Considering the dual role of intermediate weights in fuzzy network systems by genetic algorithms

Many researchers and analysts are interested in evaluating the performance of a system with a network structure as a decision-making unit. In this regard, fuzzy network data envelopment analysis (FNDEA) is a noticeable and worthy method for evaluating the efficiency of a system with fuzzy data. Based on the structure of a fuzzy network system, which consists of at least two serial stages, an intermediate factor has an output nature for the first stage and an input nature for the second stage. Hence, it is inappropriate to allocate the same weight for each stage using this factor. Unfortunately, contrary to real-world conditions, all previous conventional FNDEA studies have considered the same role for intermediate factors to linearize or simplify models. For the first time, this study attempts to determine the upper and lower bounds of the overall efficiencies of a fuzzy two-stage series system and its subprocesses with unequal intermediate product weights.

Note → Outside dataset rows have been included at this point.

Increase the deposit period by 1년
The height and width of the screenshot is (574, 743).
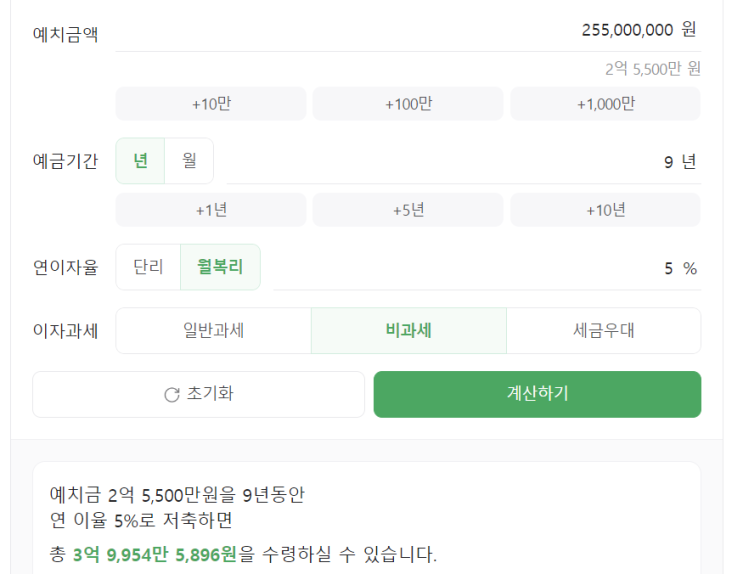click(211, 210)
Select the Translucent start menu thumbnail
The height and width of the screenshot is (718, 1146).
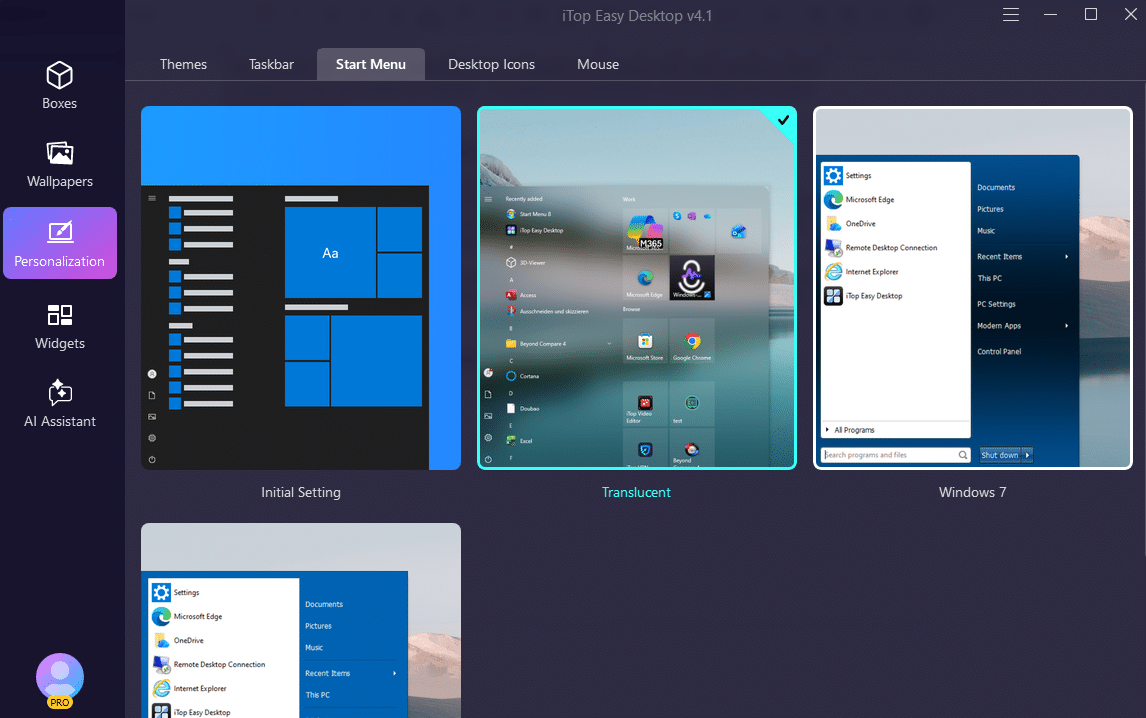click(x=637, y=288)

The proposed model remains in its original nature as a complex combinatorial problem in the nonlinear programming category of NP-hard problems. A genetic algorithm (GA) is utilized as a metaheuristic algorithm, and a novel hybrid GA-FNDEA algorithm is presented to solve the problem.

The findings of the study outlined several theoretical contributions and practical implications, including as compensatory property of DEA, determining upper and lower bounds, improving efficiency in nonlinear systems, reducing computational burden, enhancing evolutionary algorithms and retaining real-world conditions.

Contrary to real-world conditions, all previous conventional FNDEA studies have considered the same role for intermediate factors to linearize or simplify models. For the first time, this study attempts to determine the upper and lower bounds of the overall efficiencies of a fuzzy two-stage series system and its subprocesses with unequal intermediate product weights.